▶ AIM: Present each line of the listing below as a Markdown table with the columns No. and Line, numbering the rows in order and omitting blank lines.

▶ DATA EXTRACT:
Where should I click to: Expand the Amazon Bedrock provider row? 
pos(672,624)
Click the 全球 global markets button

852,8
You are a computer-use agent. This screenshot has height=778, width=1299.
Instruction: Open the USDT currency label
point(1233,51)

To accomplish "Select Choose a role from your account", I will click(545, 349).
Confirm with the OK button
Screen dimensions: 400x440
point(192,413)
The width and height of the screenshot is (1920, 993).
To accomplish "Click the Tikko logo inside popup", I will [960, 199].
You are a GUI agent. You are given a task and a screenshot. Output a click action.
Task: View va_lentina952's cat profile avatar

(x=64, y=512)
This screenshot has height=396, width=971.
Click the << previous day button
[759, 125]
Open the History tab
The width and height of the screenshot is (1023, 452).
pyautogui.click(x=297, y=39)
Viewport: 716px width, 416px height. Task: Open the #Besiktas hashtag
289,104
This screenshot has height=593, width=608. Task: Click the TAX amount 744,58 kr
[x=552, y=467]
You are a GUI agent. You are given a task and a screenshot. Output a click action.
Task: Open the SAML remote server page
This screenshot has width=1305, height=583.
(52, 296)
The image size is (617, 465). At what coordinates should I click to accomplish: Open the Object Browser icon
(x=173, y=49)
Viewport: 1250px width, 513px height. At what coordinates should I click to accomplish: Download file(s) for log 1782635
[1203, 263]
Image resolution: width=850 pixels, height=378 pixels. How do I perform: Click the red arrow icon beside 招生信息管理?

▶ PROBLEM SOLUTION:
| No. | Line |
|---|---|
| 1 | Where should I click to: Expand the Amazon Bedrock provider row?  |
| 2 | pos(672,624) |
| 3 | Click the 全球 global markets button |
| 4 | 852,8 |
| 5 | You are a computer-use agent. This screenshot has height=778, width=1299. |
| 6 | Instruction: Open the USDT currency label |
| 7 | point(1233,51) |
| 8 | To accomplish "Select Choose a role from your account", I will click(545, 349). |
| 9 | Confirm with the OK button |
| 10 | Screen dimensions: 400x440 |
| 11 | point(192,413) |
| 12 | The width and height of the screenshot is (1920, 993). |
| 13 | To accomplish "Click the Tikko logo inside popup", I will [960, 199]. |
| 14 | You are a GUI agent. You are given a task and a screenshot. Output a click action. |
| 15 | Task: View va_lentina952's cat profile avatar |
| 16 | (x=64, y=512) |
| 17 | This screenshot has height=396, width=971. |
| 18 | Click the << previous day button |
| 19 | [759, 125] |
| 20 | Open the History tab |
| 21 | The width and height of the screenshot is (1023, 452). |
| 22 | pyautogui.click(x=297, y=39) |
| 23 | Viewport: 716px width, 416px height. Task: Open the #Besiktas hashtag |
| 24 | 289,104 |
| 25 | This screenshot has height=593, width=608. Task: Click the TAX amount 744,58 kr |
| 26 | [x=552, y=467] |
| 27 | You are a GUI agent. You are given a task and a screenshot. Output a click action. |
| 28 | Task: Open the SAML remote server page |
| 29 | This screenshot has width=1305, height=583. |
| 30 | (52, 296) |
| 31 | The image size is (617, 465). At what coordinates should I click to accomplish: Open the Object Browser icon |
| 32 | (x=173, y=49) |
| 33 | Viewport: 1250px width, 513px height. At what coordinates should I click to accomplish: Download file(s) for log 1782635 |
| 34 | [1203, 263] |
| 35 | Image resolution: width=850 pixels, height=378 pixels. How do I perform: Click the red arrow icon beside 招生信息管理? |